New Zealand skipper Kane Williamson had kept his side in the hunt with a classy 95 and when the scores were tied he scored another 11 of their 17 runs batting first in the super over. India only scored eight off the first four deliveries in reply before Sharma smacked Tim Southee for back-to-back sixes to clinch the match and the series with two games to spare. "It was unbelievable. I thought at one stage we were gone, down and out," a relieved Kohli said.
"He (Williamson) played a brilliant innings and they probably deserved to finish the game off the way he batted and the way he led from the front and I feel bad for him.

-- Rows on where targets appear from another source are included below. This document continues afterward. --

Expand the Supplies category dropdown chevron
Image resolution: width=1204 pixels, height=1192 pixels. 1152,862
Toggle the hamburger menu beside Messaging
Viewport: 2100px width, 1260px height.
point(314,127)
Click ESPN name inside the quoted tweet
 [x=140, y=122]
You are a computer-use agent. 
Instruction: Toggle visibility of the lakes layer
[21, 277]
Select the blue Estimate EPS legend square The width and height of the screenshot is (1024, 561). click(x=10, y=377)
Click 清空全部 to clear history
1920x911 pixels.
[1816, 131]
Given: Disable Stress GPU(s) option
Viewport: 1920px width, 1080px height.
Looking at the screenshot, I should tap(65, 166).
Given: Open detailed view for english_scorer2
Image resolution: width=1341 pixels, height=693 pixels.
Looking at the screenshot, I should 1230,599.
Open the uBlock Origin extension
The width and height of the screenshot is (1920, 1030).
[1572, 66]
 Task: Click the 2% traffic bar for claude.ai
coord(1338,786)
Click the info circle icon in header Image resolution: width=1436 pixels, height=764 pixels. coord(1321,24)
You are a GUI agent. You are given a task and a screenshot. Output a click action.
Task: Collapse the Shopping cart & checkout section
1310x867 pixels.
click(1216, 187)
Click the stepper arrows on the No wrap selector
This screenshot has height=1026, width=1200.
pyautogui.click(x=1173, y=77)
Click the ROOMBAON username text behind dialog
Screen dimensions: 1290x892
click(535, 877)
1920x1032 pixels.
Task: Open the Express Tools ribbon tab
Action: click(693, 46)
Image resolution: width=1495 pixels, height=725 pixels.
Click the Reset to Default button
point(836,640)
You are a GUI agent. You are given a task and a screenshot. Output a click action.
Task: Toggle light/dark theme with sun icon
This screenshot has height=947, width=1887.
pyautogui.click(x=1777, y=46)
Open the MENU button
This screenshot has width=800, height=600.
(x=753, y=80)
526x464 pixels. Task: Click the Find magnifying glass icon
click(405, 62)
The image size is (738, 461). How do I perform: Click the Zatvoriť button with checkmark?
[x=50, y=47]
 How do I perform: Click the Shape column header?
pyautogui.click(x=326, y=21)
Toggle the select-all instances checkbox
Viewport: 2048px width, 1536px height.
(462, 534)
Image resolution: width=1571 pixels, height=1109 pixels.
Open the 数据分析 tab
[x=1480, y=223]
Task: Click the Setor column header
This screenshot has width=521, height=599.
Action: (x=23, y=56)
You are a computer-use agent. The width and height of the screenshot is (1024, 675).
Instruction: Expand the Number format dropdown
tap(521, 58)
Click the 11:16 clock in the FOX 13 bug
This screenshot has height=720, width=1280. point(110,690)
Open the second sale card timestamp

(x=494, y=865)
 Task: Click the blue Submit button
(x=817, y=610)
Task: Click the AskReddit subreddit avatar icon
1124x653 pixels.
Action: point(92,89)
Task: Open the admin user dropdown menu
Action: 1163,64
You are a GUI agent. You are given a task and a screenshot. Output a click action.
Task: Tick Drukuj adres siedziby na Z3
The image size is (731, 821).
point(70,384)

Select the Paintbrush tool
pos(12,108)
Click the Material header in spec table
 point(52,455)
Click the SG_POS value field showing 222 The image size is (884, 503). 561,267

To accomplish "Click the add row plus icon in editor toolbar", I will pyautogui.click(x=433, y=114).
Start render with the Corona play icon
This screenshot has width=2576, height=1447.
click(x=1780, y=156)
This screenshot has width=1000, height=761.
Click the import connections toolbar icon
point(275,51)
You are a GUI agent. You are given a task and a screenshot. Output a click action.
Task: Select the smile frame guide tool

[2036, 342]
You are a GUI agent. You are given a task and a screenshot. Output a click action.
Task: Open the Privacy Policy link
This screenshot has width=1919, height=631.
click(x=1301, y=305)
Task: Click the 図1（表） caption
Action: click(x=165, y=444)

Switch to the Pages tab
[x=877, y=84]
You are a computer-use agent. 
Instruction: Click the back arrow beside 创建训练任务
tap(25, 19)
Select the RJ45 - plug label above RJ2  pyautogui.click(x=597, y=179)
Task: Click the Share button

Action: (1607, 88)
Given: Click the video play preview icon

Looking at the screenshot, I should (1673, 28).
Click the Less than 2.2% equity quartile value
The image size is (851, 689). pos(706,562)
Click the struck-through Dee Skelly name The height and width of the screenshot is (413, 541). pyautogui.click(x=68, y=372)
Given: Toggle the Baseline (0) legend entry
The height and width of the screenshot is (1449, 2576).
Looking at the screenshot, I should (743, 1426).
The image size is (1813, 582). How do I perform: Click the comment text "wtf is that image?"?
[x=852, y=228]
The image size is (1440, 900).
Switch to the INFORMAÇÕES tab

"But Rohit was outstanding in the first half and the last two balls as well." India comprehensively won the first two games of the five-match series when they bowled first, which is their preferred option.
When Williamson won the toss in Hamilton he put immediate pressure on the tourists by electing to bowl, forcing India to set rather than chase a total.
After a slow start in which Sharma had only 12 runs off 11 balls, he erupted over the next 12 deliveries to reach his half century. In a brutal attack on pace bowler Hamish Bennett he hit three sixes and two fours off five consecutive deliveries. But when Colin de Grandhomme removed KL Rahul for 27 and Bennett followed with the wickets of Sharma and Shivam Dube, India slumped from none for 89 to three for 96 after 11 overs and were restricted to a further 83 runs in the remainder of the innings.
New Zealand's reply was steady but unspectacular until the back half of the innings when Williamson charged in an attempt to keep the series alive. His 95 included eight fours and six sixes and with four balls remaining New Zealand only needed two to win. Williamson was caught behind trying to edge the winning runs past the keeper and after Ross Taylor and Tim Seifert ran a bye to level the scores, Taylor was bowled on the final ball of the innings sending the match into a super over.
It was the third super over New Zealand have faced in the past seven months and they have lost them all having gone down to England in the World Cup final and then again in a Twenty20 match in November. "They haven't been too successful for us," said Williamson. "We'd probably do better trying to win it in regular time.